Schmid-Sutter Carlo · Ständerat · 2004-12-02
Schmid-Sutter Carlo · Ständerat · Appenzell I.-Rh. · Christlichdemokratische Fraktion · 2004-12-02
Wortprotokoll
Auch wenn ich in Bezug auf Schengen/Dublin meine grosse Mühe hatte, so bin ich doch für die Bilateralen II insgesamt durchaus eingetreten, und ich bin auch für die Bilateralen I eingetreten. Das führt mich auch dazu, bei dieser Frage der Osterweiterung auf die Vorlage einzutreten und dafür zu sein, weil - in einem Umkehrschluss - die Ablehnung dieser Osterweiterung eine erhebliche Gefahr für das Weiterbestehen der ganzen bilateralen Verträge bedeuten würde. Das ist auch verständlich, denn die EU versteht sich als eine Gesamtheit und wird schlecht begründen können, weshalb sie mit der Schweiz einen Vertrag hinsichtlich der Personenfreizügigkeit abschliesst, der für die alten fünfzehn Staaten ein besseres Regime erlaubt als für die neuen zehn Staaten; das wird vermutlich nicht aufgehen.

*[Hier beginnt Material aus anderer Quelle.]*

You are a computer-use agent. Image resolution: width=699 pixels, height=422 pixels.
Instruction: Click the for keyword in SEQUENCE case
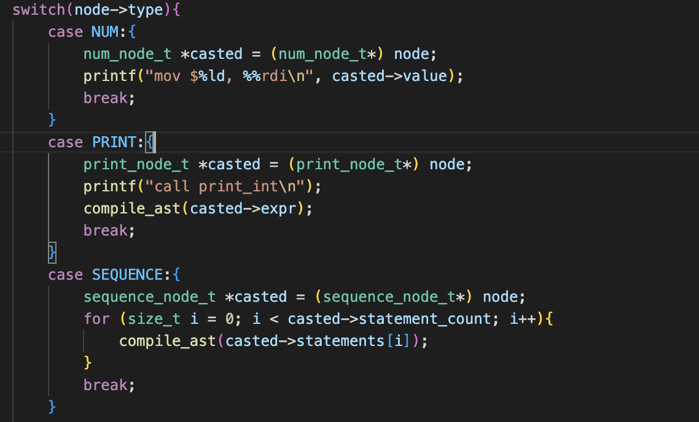[96, 319]
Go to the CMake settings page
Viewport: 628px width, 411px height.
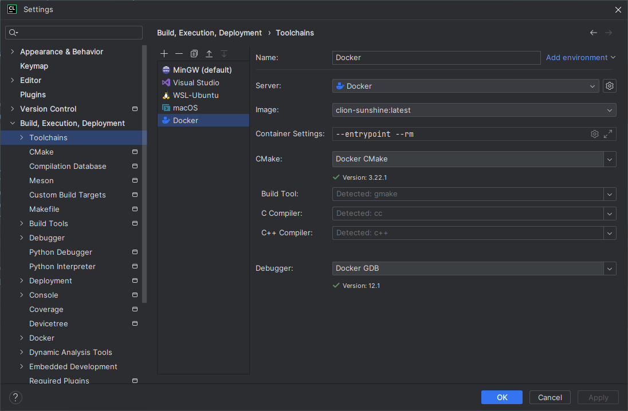(x=41, y=152)
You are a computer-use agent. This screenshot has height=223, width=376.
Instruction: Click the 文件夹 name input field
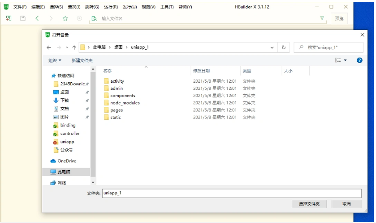click(x=231, y=193)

Die Konsequenz liegt von mir aus gesehen auf der Hand: Wir müssen dieses Freizügigkeitsabkommen von 1999 auf die zehn nun mittlerweile hinzugetretenen osteuropäischen Länder ausdehnen.
Die Anordnung der Debatte ist so, dass auch die flankierenden Massnahmen nun im Rahmen der Eintretensdebatte behandelt werden. Ich bin der Auffassung, dass wir auch hier eintreten und beschliessen sollten, obwohl ich Ihnen nicht verhehlen will, dass auch hier bestimmte Vorbehalte bestehen. Ordnungspolitisch sind flankierende Massnahmen per se nicht ganz akzeptabel, Herr Germann hat Ihnen das dargestellt. Auf der anderen Seite muss ich Ihnen ebenfalls sagen, dass diese flankierenden Massnahmen sozialpolitisch durchaus verständlich sind, und zwar deswegen, weil im Bereich der wirtschaftlichen Leistungsfähigkeit, des Wohlstandes, der Kaufkraft usw. natürlich ein riesengrosses Gefälle zwischen diesen neuen osteuropäischen Staaten einerseits und der Schweiz andererseits besteht.

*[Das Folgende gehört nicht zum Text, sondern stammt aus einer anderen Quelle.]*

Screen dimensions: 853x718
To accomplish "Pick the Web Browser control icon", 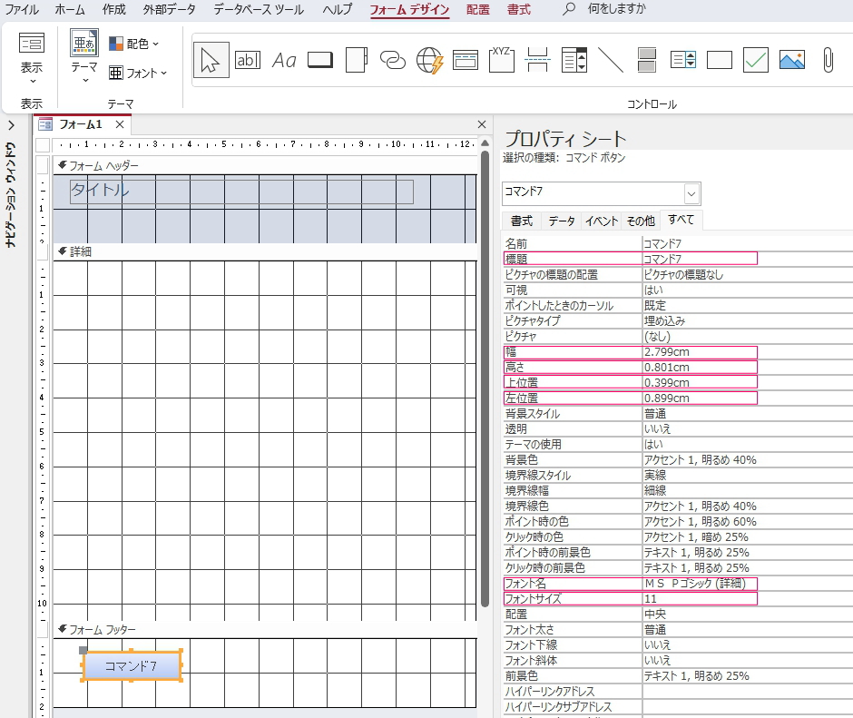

Dieses riesige Gefälle würde zweifellos einen sozialen Schock in der Schweiz auslösen, wenn man es nicht abtempieren würde und wenn entsprechende Arbeitnehmer zu osteuropäischen Konditionen in der Schweiz arbeiten könnten. Davon kann im Moment natürlich keine Rede sein, denn in einer ersten Phase werden ja die arbeitsmarktlichen Massnahmen in ihrer vollen Schärfe, wie wir sie auch schon vom Vertrag zu den Bilateralen I kennen, greifen. Das heisst mit anderen Worten: In einer ersten Phase wird es den Inländervorrang gegenüber allen zehn osteuropäischen Staaten geben, es wird eine Kontingentierung von Zuwanderern geben - Frau Heberlein hat es erwähnt -, und die Lohn- und Arbeitsaufsicht der Kantone wird weiterhin in ihrer ganzen Schärfe und Härte aufrechterhalten bleiben.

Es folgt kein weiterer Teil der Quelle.